Source records
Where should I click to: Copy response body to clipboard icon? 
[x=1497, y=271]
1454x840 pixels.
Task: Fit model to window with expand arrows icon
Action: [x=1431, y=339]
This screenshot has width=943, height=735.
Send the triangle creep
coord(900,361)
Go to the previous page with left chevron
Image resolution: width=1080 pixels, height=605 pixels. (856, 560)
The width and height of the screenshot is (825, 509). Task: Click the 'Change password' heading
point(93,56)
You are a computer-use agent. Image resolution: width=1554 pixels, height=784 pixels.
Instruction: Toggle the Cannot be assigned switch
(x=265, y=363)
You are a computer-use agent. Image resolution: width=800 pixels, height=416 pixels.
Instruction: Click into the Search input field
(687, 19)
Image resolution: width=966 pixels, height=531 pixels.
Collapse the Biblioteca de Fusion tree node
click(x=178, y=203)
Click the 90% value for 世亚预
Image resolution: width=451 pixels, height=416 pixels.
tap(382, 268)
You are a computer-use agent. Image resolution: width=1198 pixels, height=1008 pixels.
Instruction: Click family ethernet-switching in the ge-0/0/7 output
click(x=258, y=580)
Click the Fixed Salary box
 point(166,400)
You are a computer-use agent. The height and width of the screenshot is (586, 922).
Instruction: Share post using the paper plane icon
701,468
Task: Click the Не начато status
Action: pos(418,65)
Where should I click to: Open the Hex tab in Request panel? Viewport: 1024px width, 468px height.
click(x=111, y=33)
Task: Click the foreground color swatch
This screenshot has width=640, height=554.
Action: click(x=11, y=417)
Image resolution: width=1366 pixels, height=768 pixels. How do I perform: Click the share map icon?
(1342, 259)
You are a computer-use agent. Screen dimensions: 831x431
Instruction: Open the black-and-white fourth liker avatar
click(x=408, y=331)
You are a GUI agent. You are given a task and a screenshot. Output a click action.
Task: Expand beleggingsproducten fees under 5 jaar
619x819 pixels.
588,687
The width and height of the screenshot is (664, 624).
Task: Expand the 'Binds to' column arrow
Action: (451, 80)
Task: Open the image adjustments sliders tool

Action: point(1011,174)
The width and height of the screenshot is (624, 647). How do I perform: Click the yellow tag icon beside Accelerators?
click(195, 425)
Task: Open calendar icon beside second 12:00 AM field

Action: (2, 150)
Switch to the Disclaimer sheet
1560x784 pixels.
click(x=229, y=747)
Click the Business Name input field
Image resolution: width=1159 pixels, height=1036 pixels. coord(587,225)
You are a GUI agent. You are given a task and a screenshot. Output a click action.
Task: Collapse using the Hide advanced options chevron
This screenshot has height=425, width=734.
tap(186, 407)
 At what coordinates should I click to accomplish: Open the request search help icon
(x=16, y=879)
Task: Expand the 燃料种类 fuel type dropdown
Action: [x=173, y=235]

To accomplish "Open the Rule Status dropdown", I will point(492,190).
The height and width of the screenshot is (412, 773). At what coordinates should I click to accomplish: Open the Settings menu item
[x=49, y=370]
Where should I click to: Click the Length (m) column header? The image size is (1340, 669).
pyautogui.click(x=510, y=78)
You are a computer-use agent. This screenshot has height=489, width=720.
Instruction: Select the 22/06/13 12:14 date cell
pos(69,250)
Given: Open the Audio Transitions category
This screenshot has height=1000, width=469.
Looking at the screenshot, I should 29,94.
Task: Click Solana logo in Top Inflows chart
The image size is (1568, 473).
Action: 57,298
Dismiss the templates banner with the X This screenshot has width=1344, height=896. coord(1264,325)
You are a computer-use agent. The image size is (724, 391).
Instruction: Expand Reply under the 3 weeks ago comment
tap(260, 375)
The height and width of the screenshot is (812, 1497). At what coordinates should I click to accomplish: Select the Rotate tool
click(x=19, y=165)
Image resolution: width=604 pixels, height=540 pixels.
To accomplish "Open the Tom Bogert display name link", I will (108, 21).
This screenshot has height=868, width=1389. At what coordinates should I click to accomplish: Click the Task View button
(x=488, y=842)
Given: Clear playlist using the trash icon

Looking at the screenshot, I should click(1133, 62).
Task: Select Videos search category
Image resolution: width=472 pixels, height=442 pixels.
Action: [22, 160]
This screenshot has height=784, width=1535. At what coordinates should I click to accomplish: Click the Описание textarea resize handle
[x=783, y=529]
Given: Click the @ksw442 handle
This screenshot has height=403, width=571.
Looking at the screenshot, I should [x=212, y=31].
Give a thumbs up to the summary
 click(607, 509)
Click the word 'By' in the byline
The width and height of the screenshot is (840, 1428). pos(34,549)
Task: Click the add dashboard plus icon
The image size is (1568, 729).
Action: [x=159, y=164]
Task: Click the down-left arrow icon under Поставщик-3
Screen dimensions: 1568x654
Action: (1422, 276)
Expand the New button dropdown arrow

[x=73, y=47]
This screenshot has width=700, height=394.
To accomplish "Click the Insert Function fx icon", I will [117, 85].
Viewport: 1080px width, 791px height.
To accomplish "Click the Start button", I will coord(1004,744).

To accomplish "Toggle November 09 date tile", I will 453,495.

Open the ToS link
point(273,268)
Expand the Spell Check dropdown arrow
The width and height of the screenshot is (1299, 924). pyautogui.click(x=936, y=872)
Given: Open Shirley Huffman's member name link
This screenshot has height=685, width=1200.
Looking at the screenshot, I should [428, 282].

| Exercise aim |
Copy out again, word for word, the part of the material above that opens with the line containing "search help icon" and closes with the line containing "(x=488, y=842)", both of those lines included.

| Exercise response |
 At what coordinates should I click to accomplish: Open the request search help icon
(x=16, y=879)
Task: Expand the 燃料种类 fuel type dropdown
Action: [x=173, y=235]

To accomplish "Open the Rule Status dropdown", I will point(492,190).
The height and width of the screenshot is (412, 773). At what coordinates should I click to accomplish: Open the Settings menu item
[x=49, y=370]
Where should I click to: Click the Length (m) column header? The image size is (1340, 669).
pyautogui.click(x=510, y=78)
You are a computer-use agent. This screenshot has height=489, width=720.
Instruction: Select the 22/06/13 12:14 date cell
pos(69,250)
Given: Open the Audio Transitions category
This screenshot has height=1000, width=469.
Looking at the screenshot, I should 29,94.
Task: Click Solana logo in Top Inflows chart
The image size is (1568, 473).
Action: 57,298
Dismiss the templates banner with the X This screenshot has width=1344, height=896. coord(1264,325)
You are a computer-use agent. The image size is (724, 391).
Instruction: Expand Reply under the 3 weeks ago comment
tap(260, 375)
The height and width of the screenshot is (812, 1497). At what coordinates should I click to accomplish: Select the Rotate tool
click(x=19, y=165)
Image resolution: width=604 pixels, height=540 pixels.
To accomplish "Open the Tom Bogert display name link", I will (108, 21).
This screenshot has height=868, width=1389. At what coordinates should I click to accomplish: Click the Task View button
(x=488, y=842)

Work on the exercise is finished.